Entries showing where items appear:
▬▬▬▬▬▬▬▬▬▬

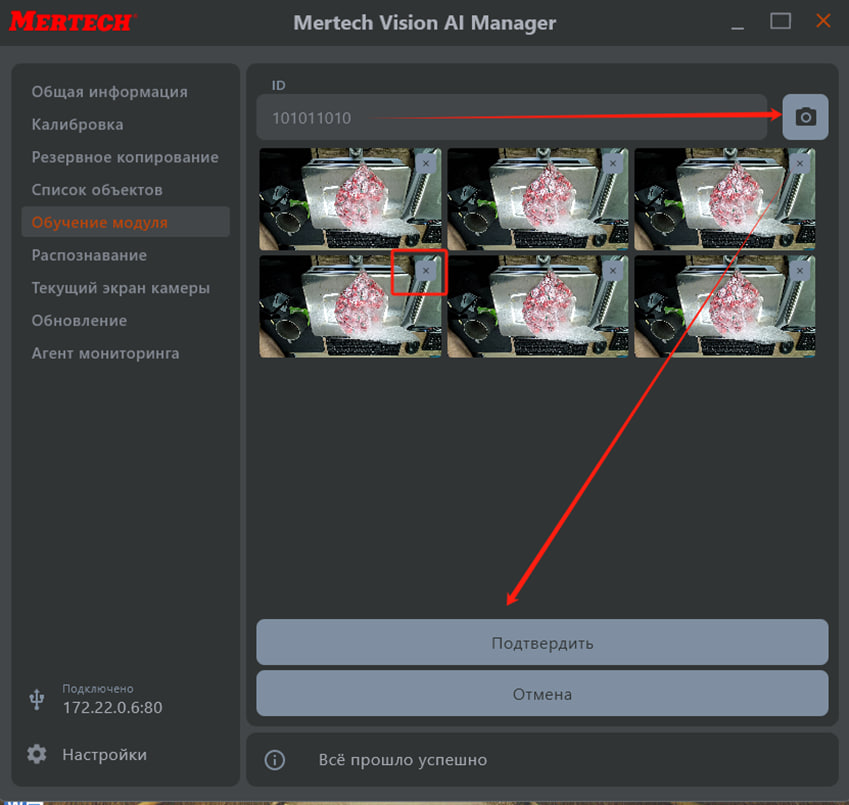Select Список объектов menu item

point(96,190)
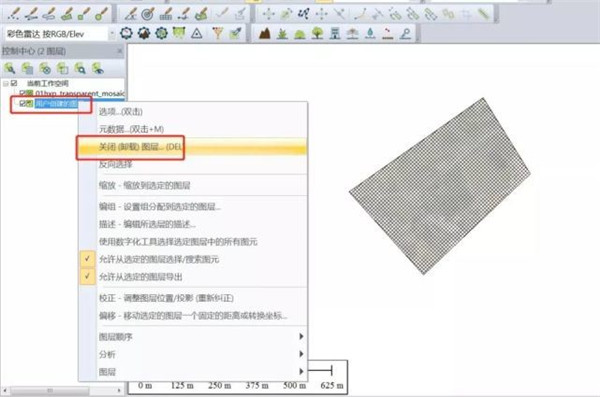The height and width of the screenshot is (397, 600).
Task: Click the range ring target tool
Action: pyautogui.click(x=148, y=14)
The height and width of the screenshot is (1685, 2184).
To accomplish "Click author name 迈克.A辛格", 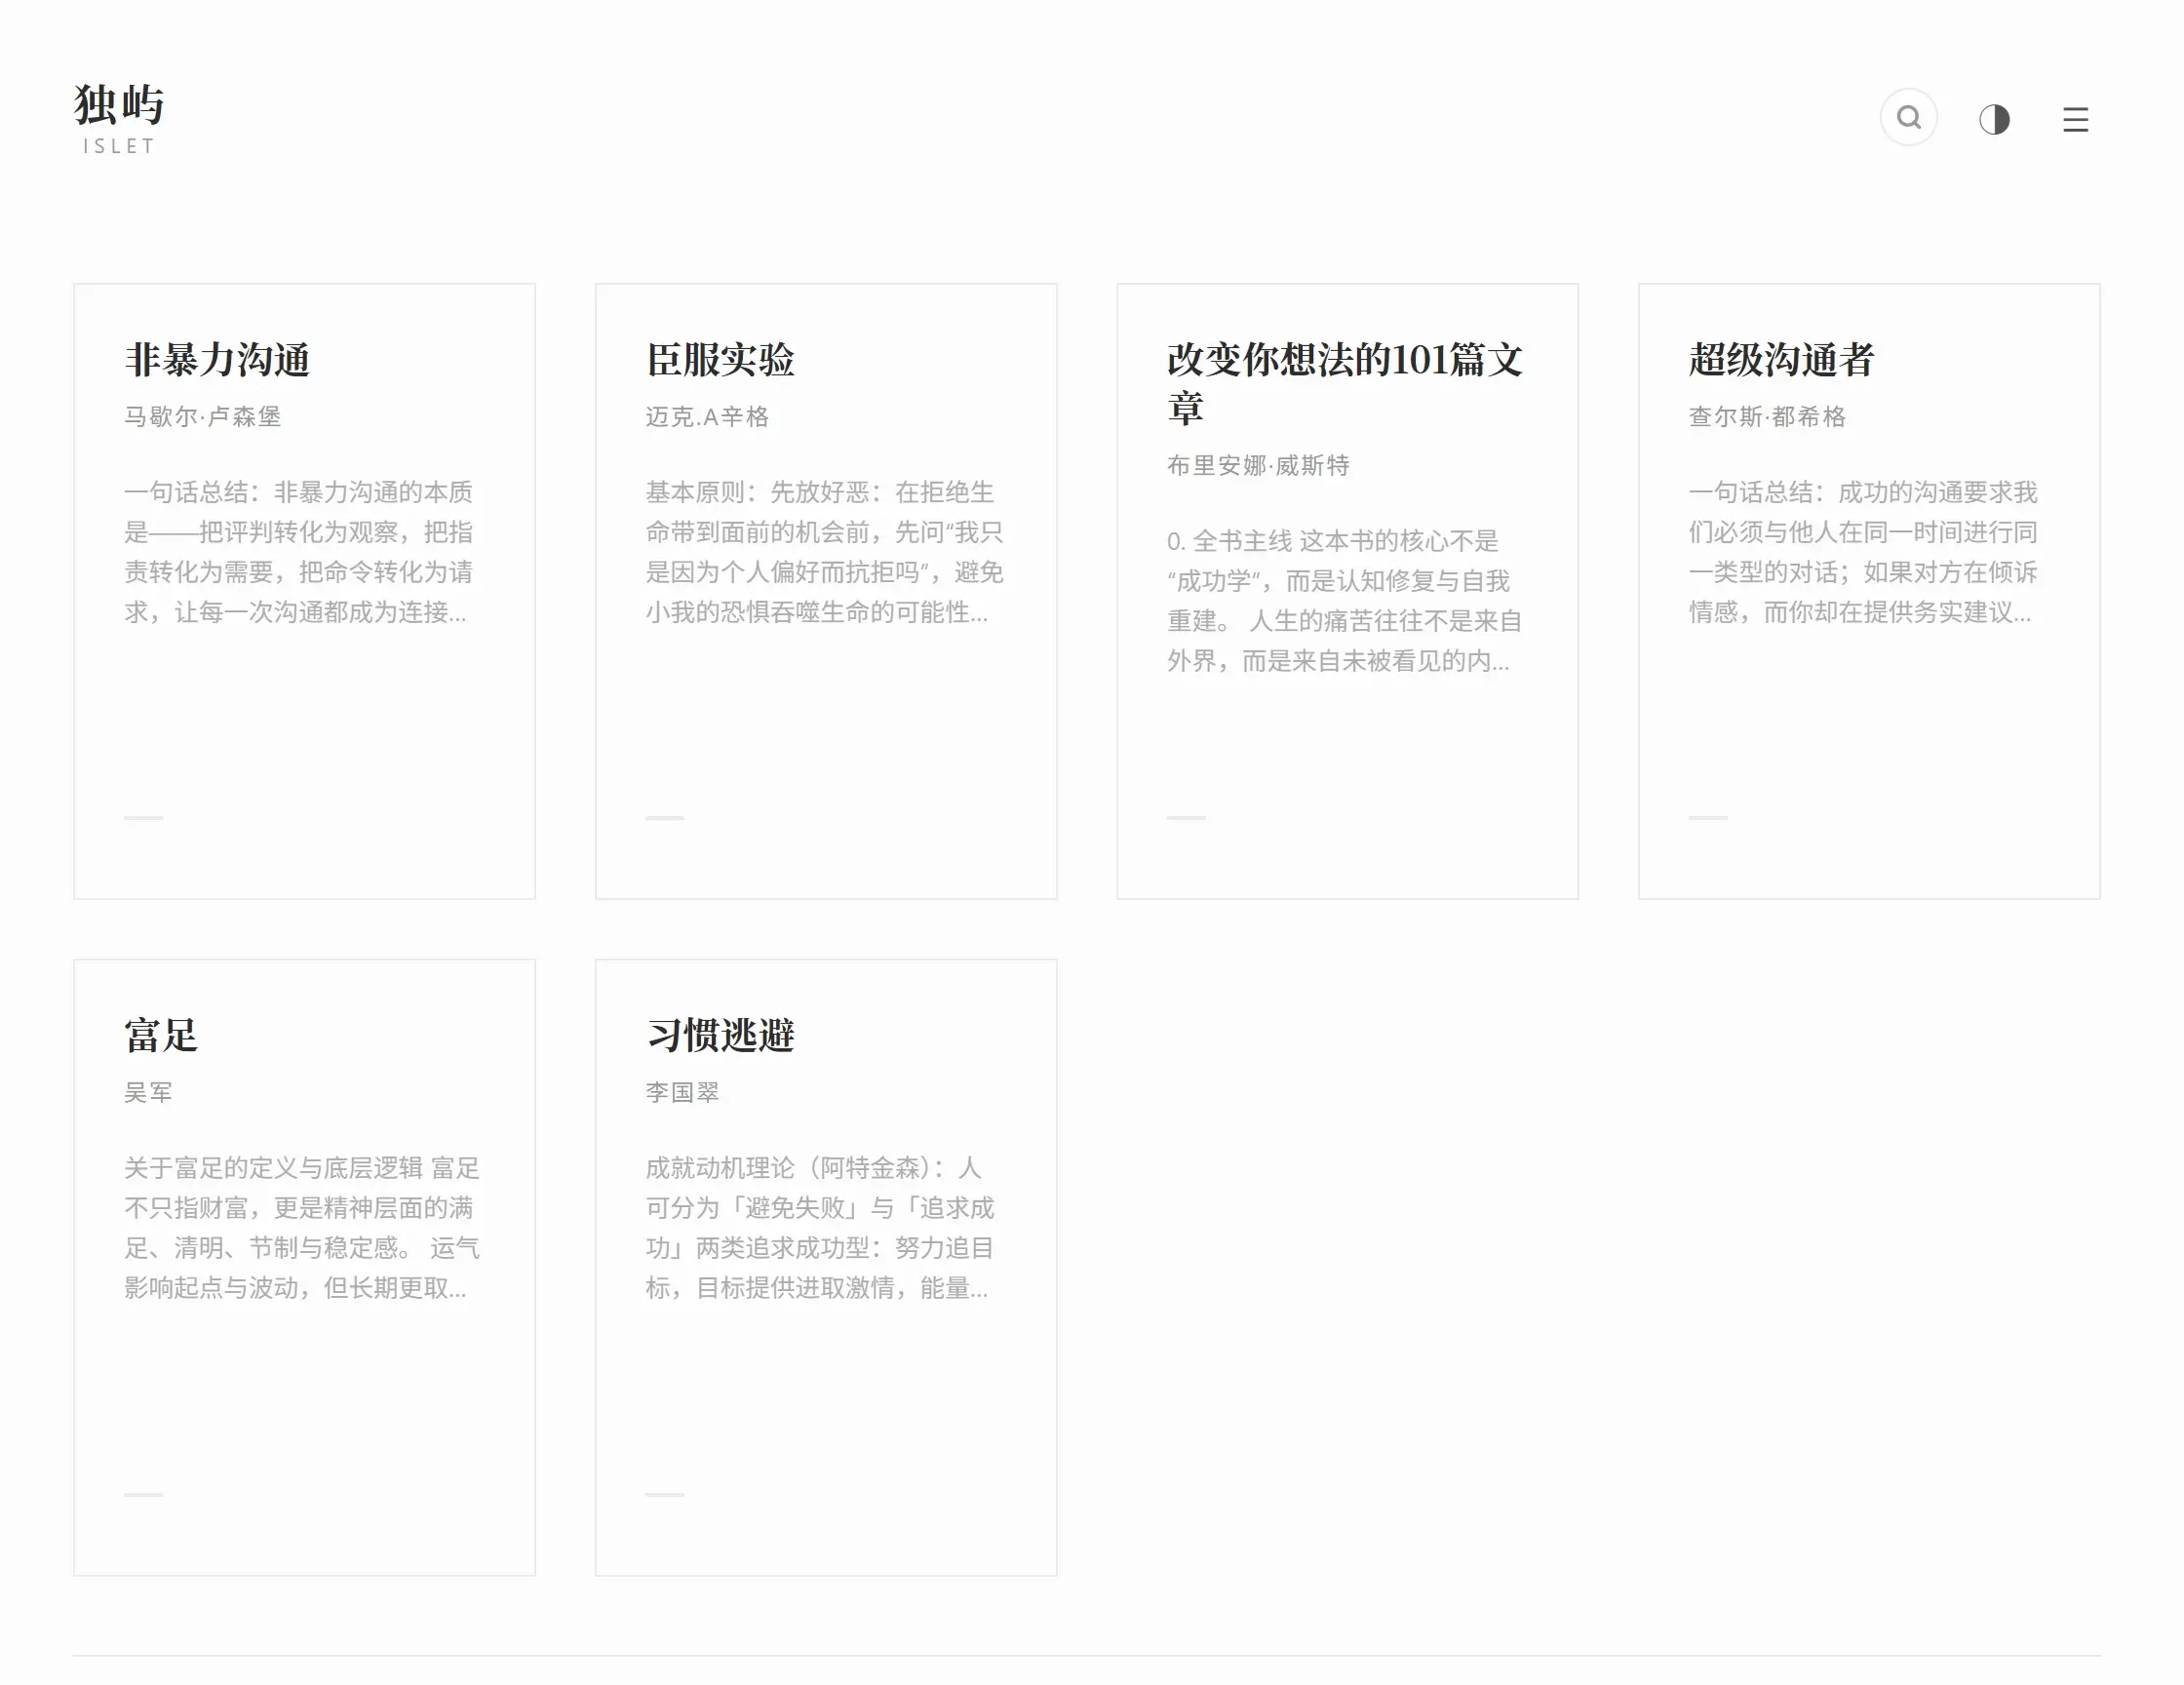I will tap(706, 417).
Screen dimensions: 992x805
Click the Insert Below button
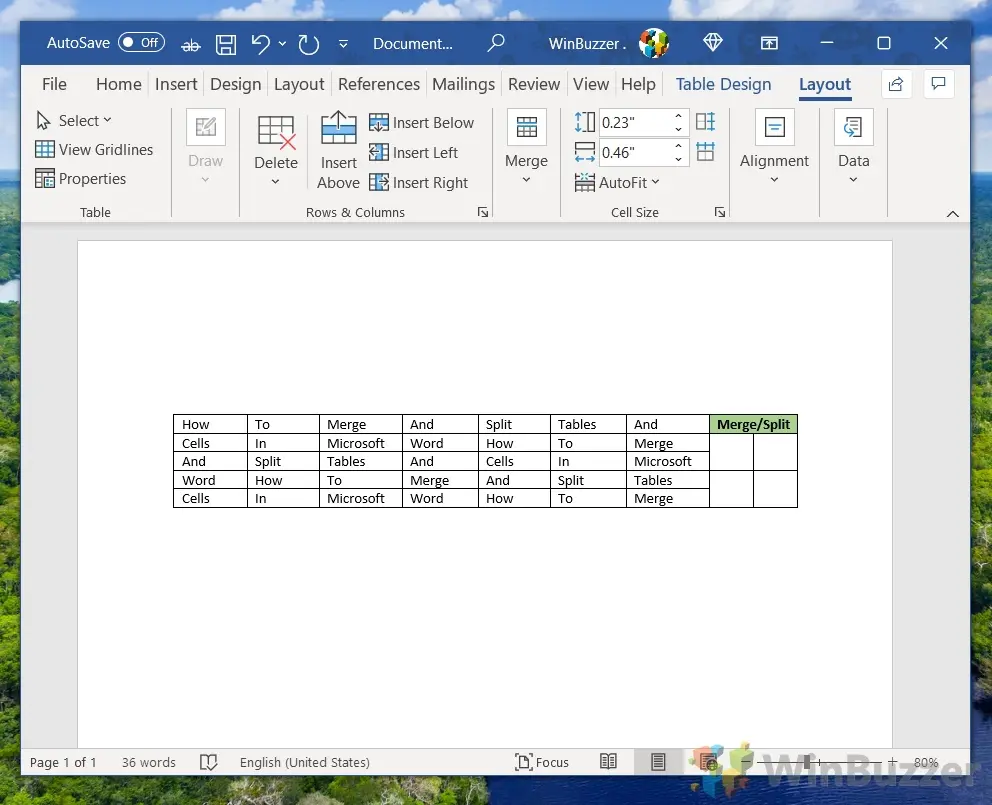[x=422, y=123]
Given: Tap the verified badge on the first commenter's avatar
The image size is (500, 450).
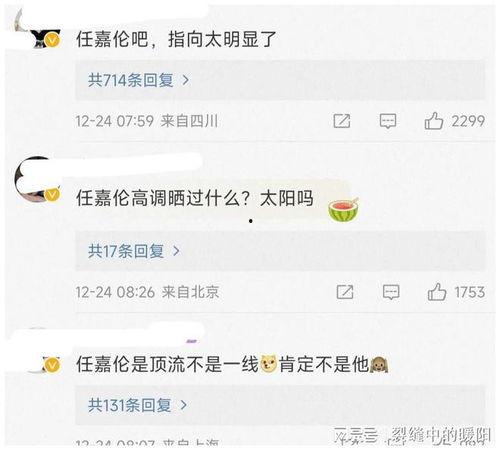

▬▬▬▬▬▬▬▬▬▬

WHAT THIS TASK INVOLVES -
Return the records word for word, starting at the line that contains "Given: Tap the" and running through the end of the records. Leave the pictures out of your answer.

WORKED SOLUTION -
Given: Tap the verified badge on the first commenter's avatar
The image size is (500, 450).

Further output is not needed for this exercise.